*** Opening of Available records ***
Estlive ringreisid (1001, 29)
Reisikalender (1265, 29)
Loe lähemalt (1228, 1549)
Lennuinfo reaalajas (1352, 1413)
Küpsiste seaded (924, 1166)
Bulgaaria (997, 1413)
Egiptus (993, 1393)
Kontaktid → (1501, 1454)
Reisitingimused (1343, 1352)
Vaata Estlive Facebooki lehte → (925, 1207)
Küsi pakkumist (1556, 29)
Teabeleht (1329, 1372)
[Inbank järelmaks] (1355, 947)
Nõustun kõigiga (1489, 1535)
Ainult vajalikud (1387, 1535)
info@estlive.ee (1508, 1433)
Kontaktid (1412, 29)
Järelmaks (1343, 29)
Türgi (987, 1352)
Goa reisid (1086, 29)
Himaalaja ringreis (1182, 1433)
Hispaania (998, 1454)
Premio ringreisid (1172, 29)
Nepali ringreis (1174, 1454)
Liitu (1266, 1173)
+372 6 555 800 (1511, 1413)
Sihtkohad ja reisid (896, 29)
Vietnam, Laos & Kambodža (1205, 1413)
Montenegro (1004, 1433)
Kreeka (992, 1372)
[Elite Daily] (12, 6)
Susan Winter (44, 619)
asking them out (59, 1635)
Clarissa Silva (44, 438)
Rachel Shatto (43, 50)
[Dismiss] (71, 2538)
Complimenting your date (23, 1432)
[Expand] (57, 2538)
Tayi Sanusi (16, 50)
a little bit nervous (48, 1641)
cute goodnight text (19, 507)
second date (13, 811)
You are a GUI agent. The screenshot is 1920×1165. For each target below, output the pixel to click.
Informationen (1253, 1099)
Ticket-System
*** Close of Available records ***
— Action item —
Set down the lines above exactly as written. Begin at the line containing "Goa reisid (1086, 29)" and stop after the last line.

— Response area —
Goa reisid (1086, 29)
Himaalaja ringreis (1182, 1433)
Hispaania (998, 1454)
Premio ringreisid (1172, 29)
Nepali ringreis (1174, 1454)
Liitu (1266, 1173)
+372 6 555 800 (1511, 1413)
Sihtkohad ja reisid (896, 29)
Vietnam, Laos & Kambodža (1205, 1413)
Montenegro (1004, 1433)
Kreeka (992, 1372)
[Elite Daily] (12, 6)
Susan Winter (44, 619)
asking them out (59, 1635)
Clarissa Silva (44, 438)
Rachel Shatto (43, 50)
[Dismiss] (71, 2538)
Complimenting your date (23, 1432)
[Expand] (57, 2538)
Tayi Sanusi (16, 50)
a little bit nervous (48, 1641)
cute goodnight text (19, 507)
second date (13, 811)
You are a GUI agent. The screenshot is 1920×1165. For each target below, output the pixel to click.
Informationen (1253, 1099)
Ticket-System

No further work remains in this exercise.